Zu den Geimpften gehört auch Beriša Zejnuš, eine Aktivistin, die die Ärzte des Gesundheitszentrums seit Jahren bei Aktionen zur Gesundheitsversorgung der Roma-Bevölkerung vor Ort unterstützt.

„Ich danke dem Gesundheitszentrum dafür, dass es uns nicht vergisst, dass es sich an diese Menschen erinnert, die hier leben.“

Trotz der Bemühungen des Gesundheitsministeriums sind einige Hindernisse zutage getreten.

Da ist zunächst einmal das Zögern der Roma-Gemeinschaft. Tatsache ist, dass die Resonanz auf die Impfung zu gering ist. Das Institut für öffentliche Gesundheit gibt an, dass nur 185 Mitglieder von 3 988 Roma im Camp Konik den Impfstoff erhalten haben. Dies wirft die Frage auf, ob zusätzliche Maßnahmen in Bezug auf die Roma-Gemeinschaft erforderlich sind. Die Schritte des Nachbarlandes Serbien können als Beispiel dienen. Im Zeitraum von April bis Juni 2021 organisierte Serbien Informationskampagnen im Freien in 54 Substandardsiedlungen in 18 Gemeinden. Die Aufklärungskampagnen konzentrierten sich auf die Prävention, Immunisierung und Heilung des Coronavirus und wurden von Experten des serbischen Instituts für öffentliche Gesundheit durchgeführt.

Frühere Untersuchungen von UNICEF und dem Statistischen Amt von Montenegro haben gezeigt, dass die Roma-Gemeinschaft im Vergleich zur Mehrheitsbevölkerung wesentlich seltener Impfungen verweigert. Somit kann mit einer proaktiven Kampagne vor Ort unter den Roma eine höhere Impfquote gegen Covid-19 erreicht werden. 

Eine intensive Tür-zu-Tür-Kampagne in Montenegro würde den Roma-Vermittlern eine wichtige Rolle zukommen lassen.
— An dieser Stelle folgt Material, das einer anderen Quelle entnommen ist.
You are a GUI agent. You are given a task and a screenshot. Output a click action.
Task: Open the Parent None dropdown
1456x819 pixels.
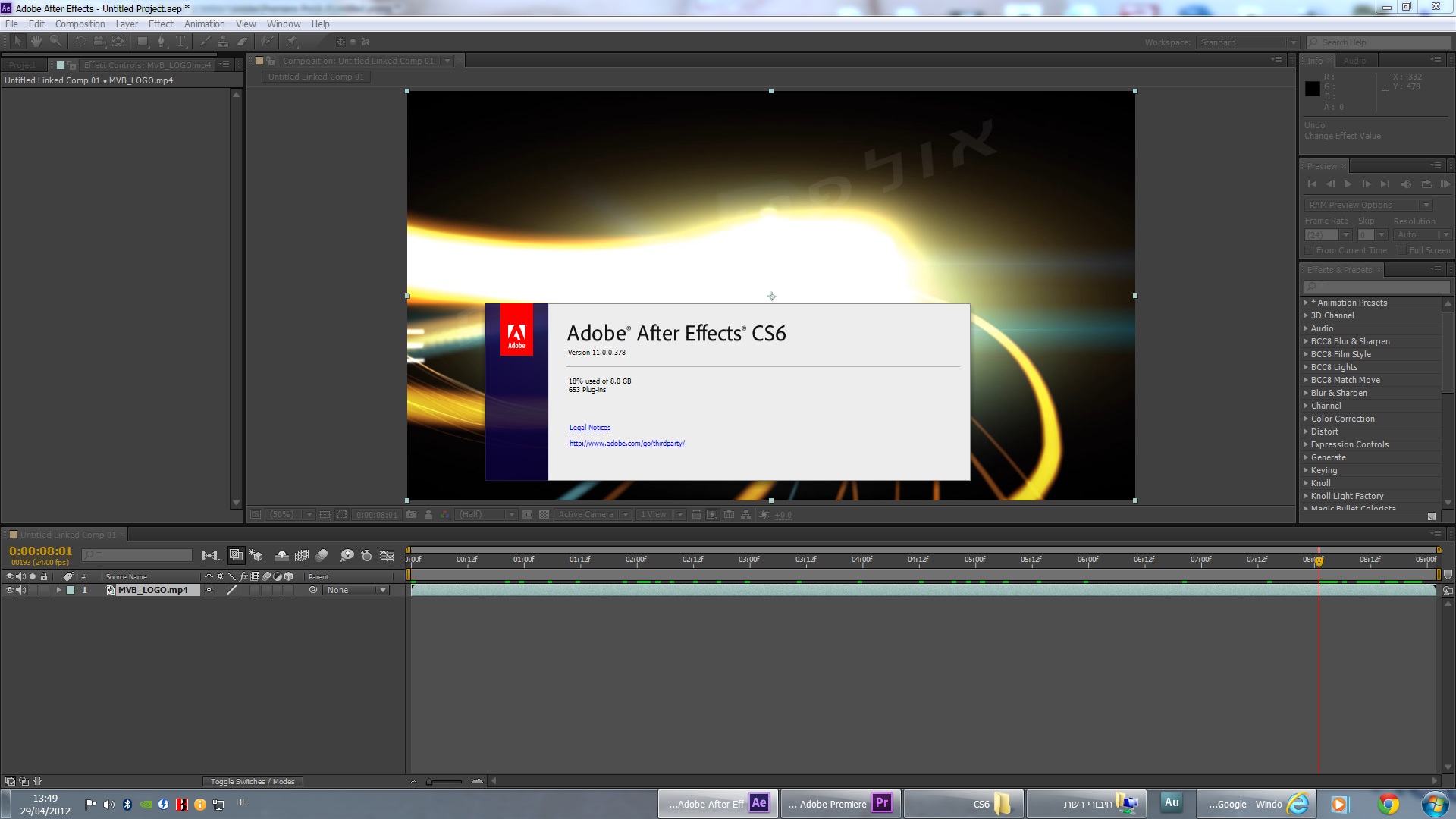point(356,591)
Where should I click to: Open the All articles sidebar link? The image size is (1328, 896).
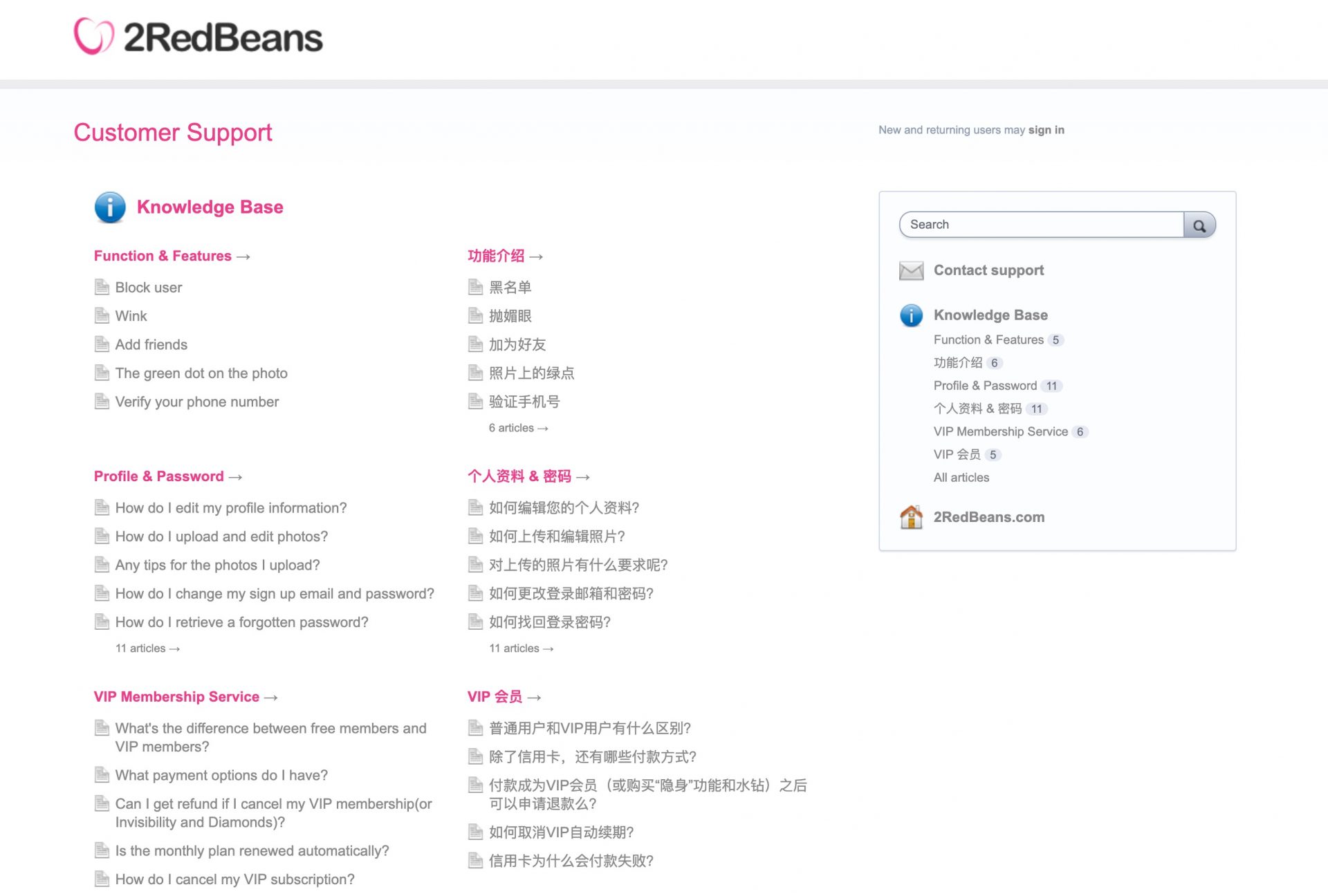[x=961, y=477]
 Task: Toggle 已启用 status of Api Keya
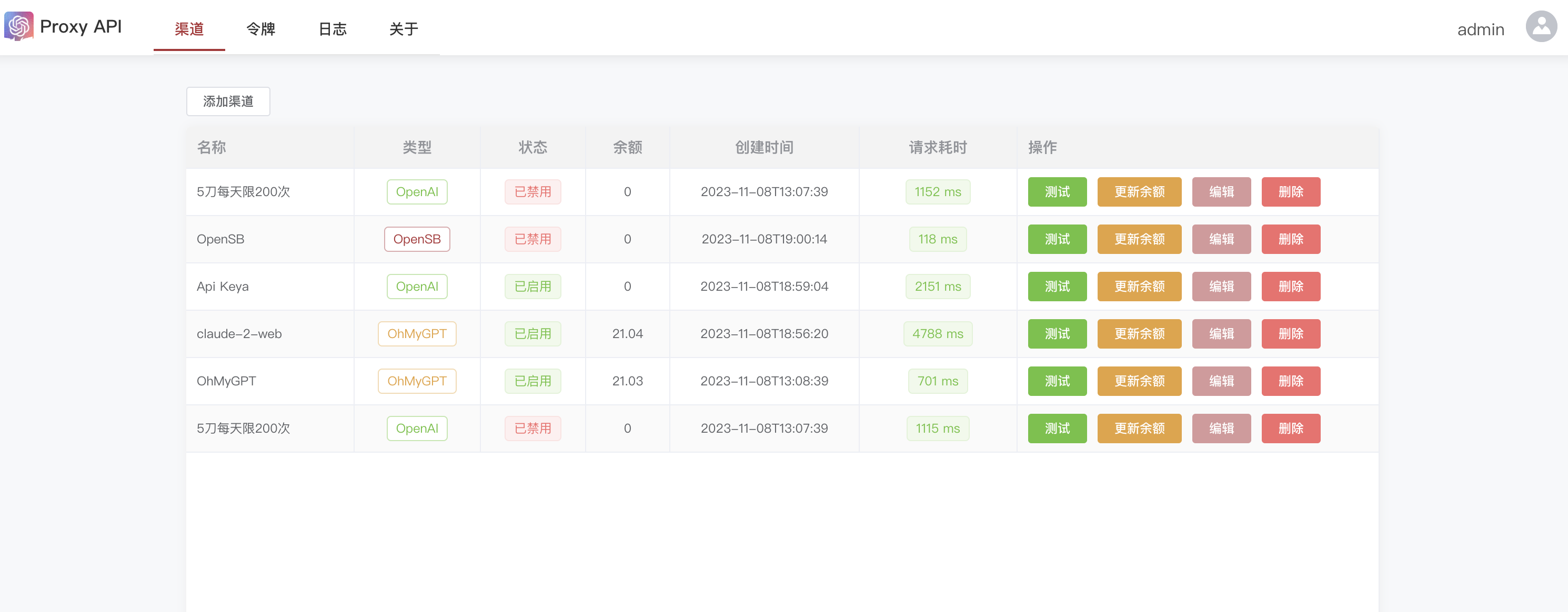(x=532, y=287)
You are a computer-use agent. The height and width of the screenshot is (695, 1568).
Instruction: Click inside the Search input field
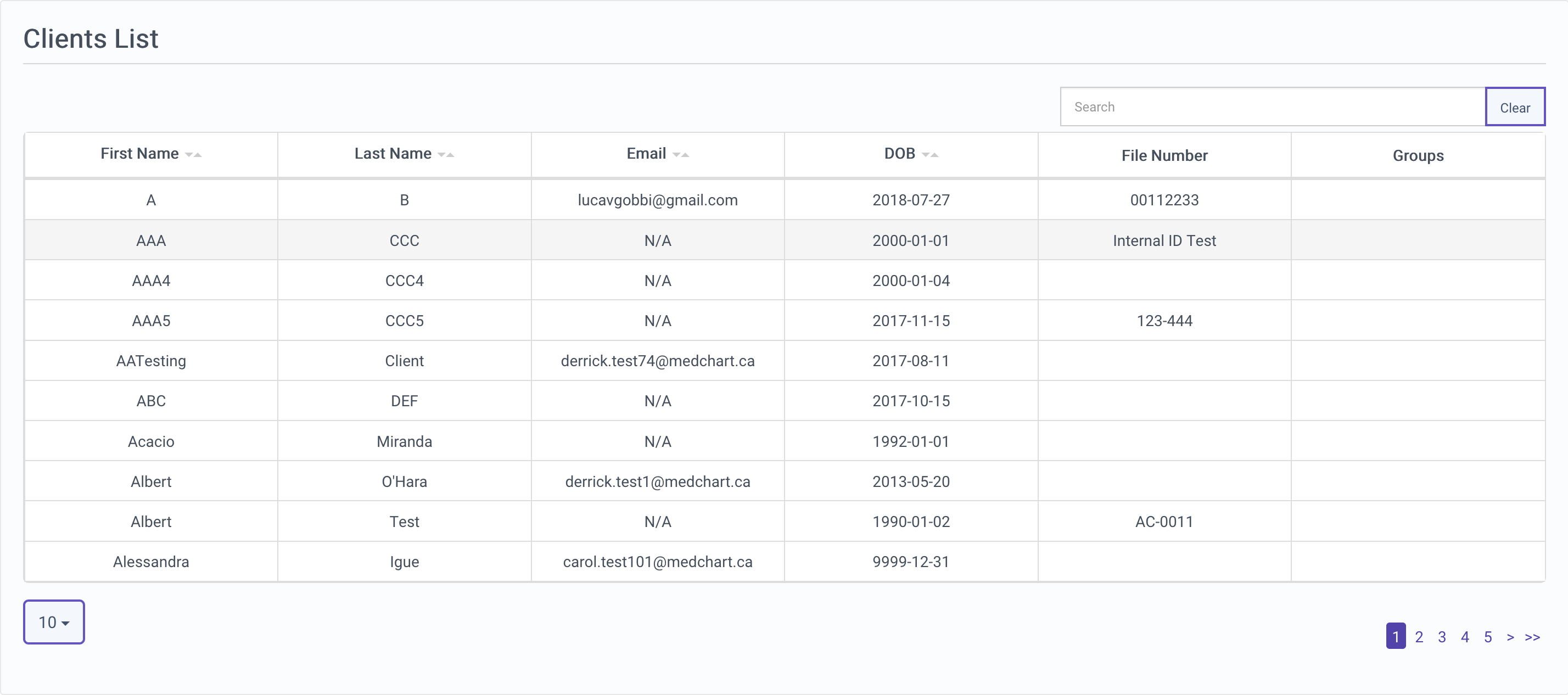click(x=1272, y=107)
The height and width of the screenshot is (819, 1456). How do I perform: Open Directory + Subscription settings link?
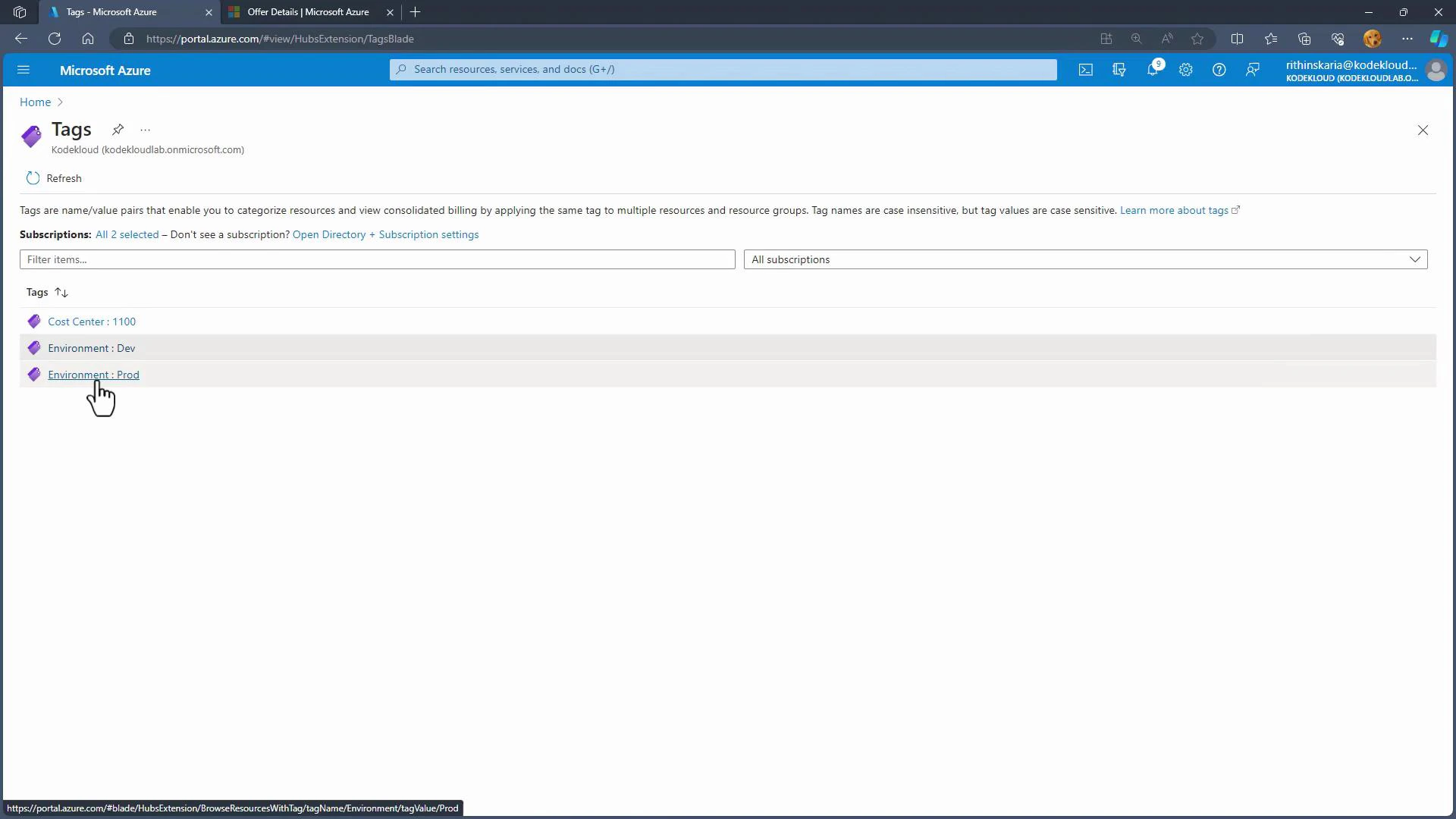click(x=384, y=234)
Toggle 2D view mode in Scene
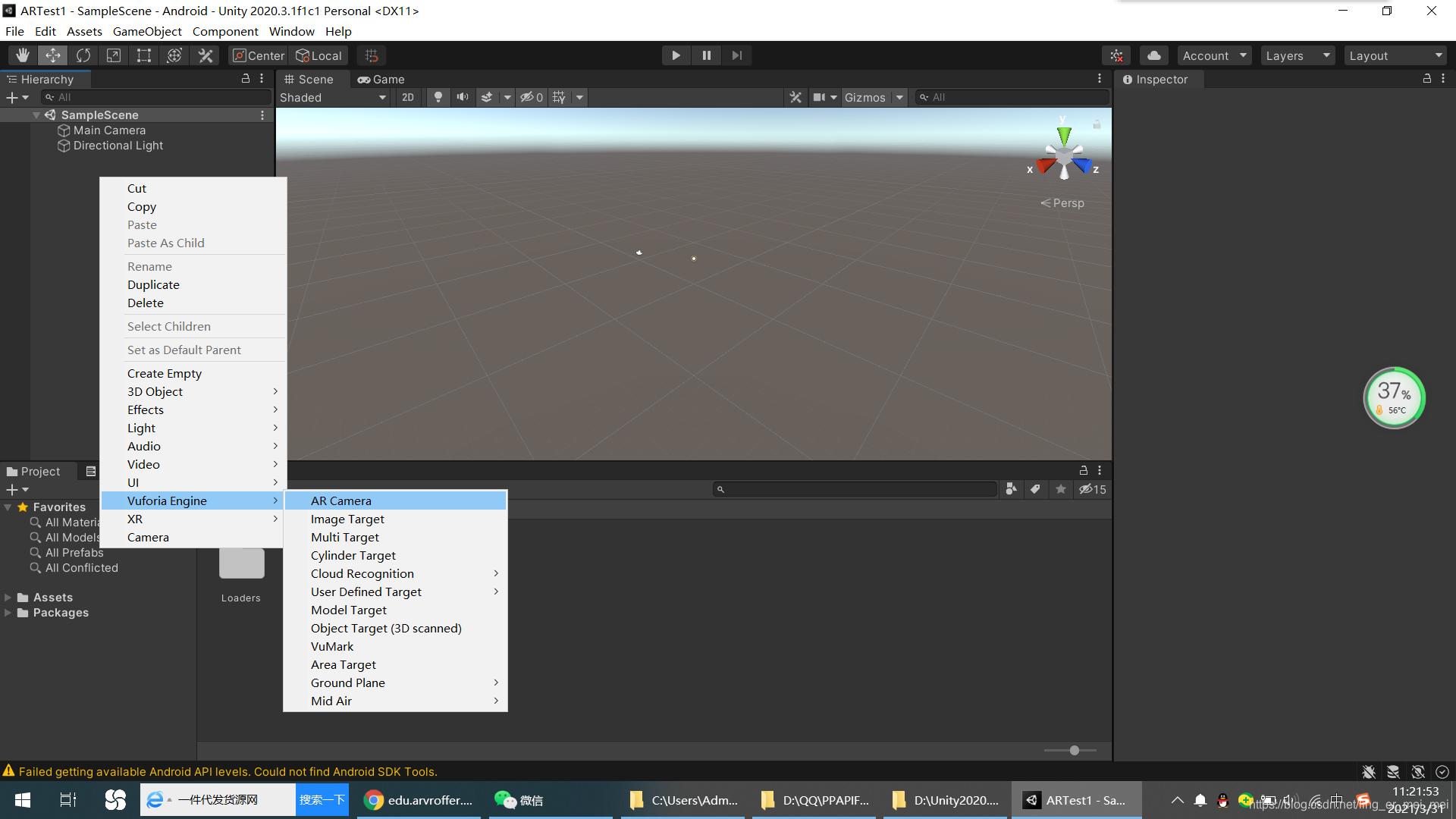 408,97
„Im Rahmen der Entwicklung des Aktionsplans zur Umsetzung der Strategie für die soziale Eingliederung der Roma und Ägypter in Montenegro 2021-2025 hat das Gesundheitsministerium eine Initiative zur Erhöhung der Zahl der Roma-Mediatoren gestartet, die sich bei der Umsetzung aller öffentlichen Gesundheitsinitiativen in den Gemeinden und Gesundheitszentren als entscheidend erwiesen haben“, so Vertreter des Instituts für öffentliche Gesundheit.

Die Offenheit, mit der das Gesundheitsministerium bisher vorgegangen ist, ist lobenswert und zeigt die Bemühungen der Regierung, einen Platz für diese Nirgendwo-Menschen zu finden.

Nevenka Kapičić ist Projektkoordinatorin bei der Roma-Jugendorganisation Walk with us - Phiren Amenca. Sie hat ihren Sitz in Podgorica und arbeitet mit Roma-Gemeinschaften in den Bereichen Bildung, Beschäftigung, Rechtsstatus, soziale Eingliederung und Wohnen.

Andrija Đukanović ist promovierter Soziologieprofessor. Postgradualer Student an der Universität Donja Gorica mit dem Schwerpunkt Internationale Beziehungen. Seit 2007 ist er im zivilen Bereich in Projekten und Programmen zur sozialen Inklusion der Roma-Bevölkerung in der montenegrinischen Gesellschaft tätig.